Episode 30: We’re not going to pick holes in each other’s coats.

I am not a very social person. I have a fairly small social network. I know the handful of friends I have fairly well. What I don’t do well is keeping track of birthdays. I just don’t track that except for my brothers. I usually send out a text to them on holidays. Given that I don’t do Facebook or any of the other social media platforms that would help me track them I fade in and out of tracking them myself and getting birthday greetings out.  It bothers me how this may make them feel. I tell myself that I really do care but am just not organized enough. Am I really? The real scary question for me last week was the extra credit question of who REALLY knows me.  If I look deep, really deep, and ask who knows me deep down, maybe 2 people. Only one person really, really knows me and my demons.

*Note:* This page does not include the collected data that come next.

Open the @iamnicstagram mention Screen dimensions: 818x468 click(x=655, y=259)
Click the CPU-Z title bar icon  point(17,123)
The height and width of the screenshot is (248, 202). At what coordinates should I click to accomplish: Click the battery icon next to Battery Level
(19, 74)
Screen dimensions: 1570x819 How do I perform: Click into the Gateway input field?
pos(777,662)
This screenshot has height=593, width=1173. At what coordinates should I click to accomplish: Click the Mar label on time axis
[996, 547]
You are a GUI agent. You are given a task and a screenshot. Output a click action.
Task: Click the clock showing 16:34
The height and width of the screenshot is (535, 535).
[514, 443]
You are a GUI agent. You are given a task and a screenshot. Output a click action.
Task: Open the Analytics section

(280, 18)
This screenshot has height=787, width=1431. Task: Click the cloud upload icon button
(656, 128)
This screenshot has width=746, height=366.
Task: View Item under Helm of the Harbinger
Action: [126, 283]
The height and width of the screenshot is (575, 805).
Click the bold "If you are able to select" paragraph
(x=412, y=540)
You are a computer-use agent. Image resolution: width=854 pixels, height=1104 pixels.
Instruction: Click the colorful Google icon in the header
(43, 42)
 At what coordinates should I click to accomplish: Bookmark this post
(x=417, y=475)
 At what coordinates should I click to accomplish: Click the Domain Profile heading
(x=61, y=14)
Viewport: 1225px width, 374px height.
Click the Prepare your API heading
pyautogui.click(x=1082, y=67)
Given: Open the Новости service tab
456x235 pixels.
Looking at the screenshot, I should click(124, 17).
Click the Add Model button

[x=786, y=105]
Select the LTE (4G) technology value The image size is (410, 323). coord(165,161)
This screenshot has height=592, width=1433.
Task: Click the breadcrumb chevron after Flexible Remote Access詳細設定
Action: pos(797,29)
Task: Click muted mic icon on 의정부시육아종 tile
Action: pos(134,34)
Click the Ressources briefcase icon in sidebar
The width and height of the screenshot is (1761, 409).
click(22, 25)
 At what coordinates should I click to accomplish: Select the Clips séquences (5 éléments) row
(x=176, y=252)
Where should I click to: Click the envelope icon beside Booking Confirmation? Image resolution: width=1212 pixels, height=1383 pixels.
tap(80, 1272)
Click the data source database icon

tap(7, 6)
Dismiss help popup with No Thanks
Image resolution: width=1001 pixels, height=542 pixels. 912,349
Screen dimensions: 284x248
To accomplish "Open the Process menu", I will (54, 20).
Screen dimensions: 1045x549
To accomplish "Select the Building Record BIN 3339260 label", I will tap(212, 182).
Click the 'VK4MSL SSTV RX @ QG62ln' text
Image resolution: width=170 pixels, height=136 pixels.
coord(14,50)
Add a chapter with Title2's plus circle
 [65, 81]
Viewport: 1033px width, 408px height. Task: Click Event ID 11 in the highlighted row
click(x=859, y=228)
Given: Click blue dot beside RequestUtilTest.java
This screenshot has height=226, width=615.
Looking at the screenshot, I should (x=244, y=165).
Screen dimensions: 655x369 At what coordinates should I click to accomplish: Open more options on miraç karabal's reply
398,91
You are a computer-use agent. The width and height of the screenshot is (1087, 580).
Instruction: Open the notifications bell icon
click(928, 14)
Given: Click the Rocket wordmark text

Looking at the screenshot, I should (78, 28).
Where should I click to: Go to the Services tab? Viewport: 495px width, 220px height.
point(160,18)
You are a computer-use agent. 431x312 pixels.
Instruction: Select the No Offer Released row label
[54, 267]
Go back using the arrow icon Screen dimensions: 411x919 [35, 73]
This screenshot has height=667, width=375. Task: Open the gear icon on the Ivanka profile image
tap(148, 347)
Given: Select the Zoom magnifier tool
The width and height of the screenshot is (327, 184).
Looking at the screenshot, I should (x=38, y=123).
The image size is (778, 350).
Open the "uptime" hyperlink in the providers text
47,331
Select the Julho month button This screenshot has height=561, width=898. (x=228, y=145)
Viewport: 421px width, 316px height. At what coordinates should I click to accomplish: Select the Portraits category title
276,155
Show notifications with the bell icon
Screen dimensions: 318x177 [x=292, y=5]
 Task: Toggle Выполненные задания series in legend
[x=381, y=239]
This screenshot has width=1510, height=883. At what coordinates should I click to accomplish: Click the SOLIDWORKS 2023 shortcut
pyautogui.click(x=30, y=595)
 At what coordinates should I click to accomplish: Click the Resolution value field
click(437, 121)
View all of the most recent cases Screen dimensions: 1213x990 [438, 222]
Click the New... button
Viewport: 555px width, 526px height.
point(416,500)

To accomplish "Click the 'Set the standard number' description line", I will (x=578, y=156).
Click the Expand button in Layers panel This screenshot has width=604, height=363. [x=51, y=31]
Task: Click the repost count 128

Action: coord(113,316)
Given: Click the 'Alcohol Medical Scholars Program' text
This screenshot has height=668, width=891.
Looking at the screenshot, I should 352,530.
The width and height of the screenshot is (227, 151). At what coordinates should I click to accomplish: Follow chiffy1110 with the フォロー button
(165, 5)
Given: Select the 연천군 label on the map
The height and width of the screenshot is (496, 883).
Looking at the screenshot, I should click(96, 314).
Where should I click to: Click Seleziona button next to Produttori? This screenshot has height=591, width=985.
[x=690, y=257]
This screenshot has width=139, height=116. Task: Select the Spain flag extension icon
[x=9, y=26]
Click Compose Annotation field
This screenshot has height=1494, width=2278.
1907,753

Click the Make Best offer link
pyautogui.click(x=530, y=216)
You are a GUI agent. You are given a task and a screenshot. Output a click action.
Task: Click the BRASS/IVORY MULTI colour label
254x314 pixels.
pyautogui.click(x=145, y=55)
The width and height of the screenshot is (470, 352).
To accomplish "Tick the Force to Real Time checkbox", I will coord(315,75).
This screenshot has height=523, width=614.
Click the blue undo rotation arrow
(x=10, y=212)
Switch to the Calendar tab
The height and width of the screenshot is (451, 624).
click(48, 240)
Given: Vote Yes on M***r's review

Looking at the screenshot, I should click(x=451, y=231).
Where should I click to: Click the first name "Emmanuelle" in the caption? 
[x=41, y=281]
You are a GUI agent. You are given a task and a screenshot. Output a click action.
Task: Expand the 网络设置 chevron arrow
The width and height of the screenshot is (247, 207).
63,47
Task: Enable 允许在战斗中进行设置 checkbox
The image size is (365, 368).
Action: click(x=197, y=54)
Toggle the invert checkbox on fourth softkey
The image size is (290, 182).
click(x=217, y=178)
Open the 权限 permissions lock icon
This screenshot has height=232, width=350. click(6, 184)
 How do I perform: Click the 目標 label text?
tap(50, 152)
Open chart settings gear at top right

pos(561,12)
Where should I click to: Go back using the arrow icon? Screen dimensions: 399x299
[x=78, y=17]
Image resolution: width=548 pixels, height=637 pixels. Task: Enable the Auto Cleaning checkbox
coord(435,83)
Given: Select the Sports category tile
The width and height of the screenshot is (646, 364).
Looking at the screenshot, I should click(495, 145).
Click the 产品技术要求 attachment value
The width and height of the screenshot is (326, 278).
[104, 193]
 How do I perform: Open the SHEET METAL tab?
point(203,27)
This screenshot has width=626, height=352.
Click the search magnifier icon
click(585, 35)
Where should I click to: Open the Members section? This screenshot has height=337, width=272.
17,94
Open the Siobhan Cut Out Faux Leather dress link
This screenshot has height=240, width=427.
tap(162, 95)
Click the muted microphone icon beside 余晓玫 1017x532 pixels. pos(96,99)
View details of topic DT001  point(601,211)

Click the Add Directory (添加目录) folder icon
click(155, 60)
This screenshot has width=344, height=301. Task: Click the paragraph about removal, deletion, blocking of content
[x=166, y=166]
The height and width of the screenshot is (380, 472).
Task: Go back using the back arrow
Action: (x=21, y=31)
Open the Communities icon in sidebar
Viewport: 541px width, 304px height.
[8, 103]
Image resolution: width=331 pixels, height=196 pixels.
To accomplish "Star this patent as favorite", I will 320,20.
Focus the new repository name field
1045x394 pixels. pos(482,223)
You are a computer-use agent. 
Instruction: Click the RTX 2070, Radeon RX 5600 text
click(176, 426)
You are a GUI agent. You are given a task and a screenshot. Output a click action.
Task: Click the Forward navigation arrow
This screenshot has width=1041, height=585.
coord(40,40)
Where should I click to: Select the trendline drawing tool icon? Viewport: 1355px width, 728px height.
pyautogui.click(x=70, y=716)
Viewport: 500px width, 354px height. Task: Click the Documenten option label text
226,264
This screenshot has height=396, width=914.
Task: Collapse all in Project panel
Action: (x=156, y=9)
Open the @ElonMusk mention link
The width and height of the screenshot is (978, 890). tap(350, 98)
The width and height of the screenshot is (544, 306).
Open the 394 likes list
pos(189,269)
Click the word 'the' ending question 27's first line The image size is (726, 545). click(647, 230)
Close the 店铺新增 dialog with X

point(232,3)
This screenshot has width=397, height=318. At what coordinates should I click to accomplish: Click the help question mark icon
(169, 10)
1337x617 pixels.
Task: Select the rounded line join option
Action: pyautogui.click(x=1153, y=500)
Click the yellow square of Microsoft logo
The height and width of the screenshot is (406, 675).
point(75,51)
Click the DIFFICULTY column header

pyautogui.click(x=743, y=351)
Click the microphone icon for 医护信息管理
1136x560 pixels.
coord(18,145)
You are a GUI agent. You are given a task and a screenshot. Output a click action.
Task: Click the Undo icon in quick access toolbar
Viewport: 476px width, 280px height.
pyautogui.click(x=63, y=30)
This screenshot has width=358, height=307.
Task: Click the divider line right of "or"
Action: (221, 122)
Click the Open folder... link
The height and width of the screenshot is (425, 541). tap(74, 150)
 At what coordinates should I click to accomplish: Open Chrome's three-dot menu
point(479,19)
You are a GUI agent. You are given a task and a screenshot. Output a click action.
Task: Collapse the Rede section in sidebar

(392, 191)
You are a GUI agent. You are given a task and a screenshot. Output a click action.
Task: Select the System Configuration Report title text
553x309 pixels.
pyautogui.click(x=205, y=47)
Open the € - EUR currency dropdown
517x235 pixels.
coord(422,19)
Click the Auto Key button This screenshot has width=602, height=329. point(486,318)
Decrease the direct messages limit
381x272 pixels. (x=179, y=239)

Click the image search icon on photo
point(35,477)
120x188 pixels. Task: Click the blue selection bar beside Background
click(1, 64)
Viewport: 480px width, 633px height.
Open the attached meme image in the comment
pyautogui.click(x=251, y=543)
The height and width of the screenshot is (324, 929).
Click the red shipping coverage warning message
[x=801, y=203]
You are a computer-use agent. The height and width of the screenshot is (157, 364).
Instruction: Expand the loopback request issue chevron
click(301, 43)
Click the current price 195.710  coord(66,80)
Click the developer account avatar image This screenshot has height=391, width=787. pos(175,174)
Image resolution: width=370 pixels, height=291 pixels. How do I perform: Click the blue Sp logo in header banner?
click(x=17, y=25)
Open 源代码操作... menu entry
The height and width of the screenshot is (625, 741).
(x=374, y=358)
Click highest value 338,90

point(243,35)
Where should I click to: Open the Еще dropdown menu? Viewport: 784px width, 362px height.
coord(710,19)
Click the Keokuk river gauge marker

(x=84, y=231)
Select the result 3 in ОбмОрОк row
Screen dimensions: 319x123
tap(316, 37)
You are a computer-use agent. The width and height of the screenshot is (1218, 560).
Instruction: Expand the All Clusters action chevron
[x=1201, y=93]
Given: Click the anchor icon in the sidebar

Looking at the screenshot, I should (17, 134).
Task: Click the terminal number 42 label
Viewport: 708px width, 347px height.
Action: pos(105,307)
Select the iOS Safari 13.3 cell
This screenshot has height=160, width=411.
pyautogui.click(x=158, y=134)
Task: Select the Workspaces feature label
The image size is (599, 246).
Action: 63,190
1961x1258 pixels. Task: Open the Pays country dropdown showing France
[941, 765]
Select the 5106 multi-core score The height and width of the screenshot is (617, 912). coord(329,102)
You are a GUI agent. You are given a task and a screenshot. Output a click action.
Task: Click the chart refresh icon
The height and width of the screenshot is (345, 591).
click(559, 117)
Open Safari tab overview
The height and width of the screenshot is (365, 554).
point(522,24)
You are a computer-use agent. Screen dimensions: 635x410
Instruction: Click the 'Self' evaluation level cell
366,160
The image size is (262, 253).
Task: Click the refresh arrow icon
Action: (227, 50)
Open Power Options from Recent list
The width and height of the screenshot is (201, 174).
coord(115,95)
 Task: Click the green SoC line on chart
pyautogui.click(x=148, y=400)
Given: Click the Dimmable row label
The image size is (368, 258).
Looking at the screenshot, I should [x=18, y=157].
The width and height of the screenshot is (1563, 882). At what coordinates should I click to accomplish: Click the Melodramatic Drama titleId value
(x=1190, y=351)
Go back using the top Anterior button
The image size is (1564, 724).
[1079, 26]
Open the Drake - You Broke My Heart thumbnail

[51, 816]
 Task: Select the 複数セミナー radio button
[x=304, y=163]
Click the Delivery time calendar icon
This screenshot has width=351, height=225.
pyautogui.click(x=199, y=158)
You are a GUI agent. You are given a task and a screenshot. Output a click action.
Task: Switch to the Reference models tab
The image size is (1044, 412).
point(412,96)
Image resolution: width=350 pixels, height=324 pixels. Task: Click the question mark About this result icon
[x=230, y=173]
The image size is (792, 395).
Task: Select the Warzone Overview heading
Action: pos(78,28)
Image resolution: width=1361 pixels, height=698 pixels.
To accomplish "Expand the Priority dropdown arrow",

When you went through this exercise, how many people did you list that you really know? Is there anything common about them? Are most of them friends from growing up? Are they schoolmates? Are they people you know from work? Parents of your children’s friends? How much diversity is there in this group? Scrooge, being a businessperson, probably had a fairly large circle of people that he knew and who knew him. As we saw in last week’s session, not many really knew him nor Scrooge them.  Vulnerability is probably harder for us to manage than almost any other aspect of our being. It means we have to share our dreams, fears and insecurities with others. If I tell X that I …. Then they may not respect me, they won’t see me the same, maybe they will tell others and then they will tell others and then everyone will know that I ….   Ever have that thought or something close to it?   Why can you talk to a therapist but not your closest friend?

This Week’s Talk

The movies and the book spend some a fair amount of time on this part of the story line. Scrooge and the spirit are traveling through scenes related to someone’s passing and their associated arrangements. Then, the two move on to events and conversations that our imagination tells us are related to Scrooge. Nobody says his name for most of these vignettes but we know they are talking about Scrooge. People don’t want to attend his funeral; people steal his belongings. For me, this is a fun section of the story line. The people that have Scrooge’s belongings are observed taking them to a fence to cash them out. Each person, and the fence, are quote colorful and the whole event a bit humorous compared to how dark the rest of the story line is. I doubt that Dicken’s wrote it that way. Maybe it is just me? Imagine being able to observe how people react to your passing? I know I have talked to a lot of people, and I am not the only one who experienced this, when someone in the family passes away relatives come out of the wood work looking for handouts; family members become people we don’t recognize and steal and become greedy; instead of using the moment to honor the deceased it becomes all about the money and things. Make a will, and give things away while you are able to see the joy your actions bring those you give to.

This Week’s Assignment

The two ladies and the fence make some statements to each other about how they came to having the belongings they are there to cash out. One of the ladies with belongings to fence uses a great statement: “We’re not going to pick holes in each other’s coats, I suppose?”  It’s a colorful term but it is also a comment that resonates with me. I frequently hear people criticizing other people’s behaviors or actions. Take a good look at yourself, people. I have come to observe that in general the people that are the most outspoken and complain the most are frequently the worst offenders.

This week’s assignment, force yourself to be objective and observe your interactions with others. When you blow your horn in traffic, how hard would it have been to just let the person in and let it go? When you are complaining about people at work… what is it that you are doing that others could complain about? Listen to how much you complain, criticize others and demean them and see what you can do to stop yourself before you get too much negative momentum.  How much are you trying to force your views on others? What is it that makes you think your are right? For me, I am tired of the dysfunctionality of politics, in the government and from the people. Respect other’s views.  How often are you generalizing and lumping people and opinions into categories? It’s the Democrats turning this into something personal… The Republican’s judges have an agenda. The Democrats support voter fraud… Stop people. Really? How much of this has permeated your thought process and makes up who you have become?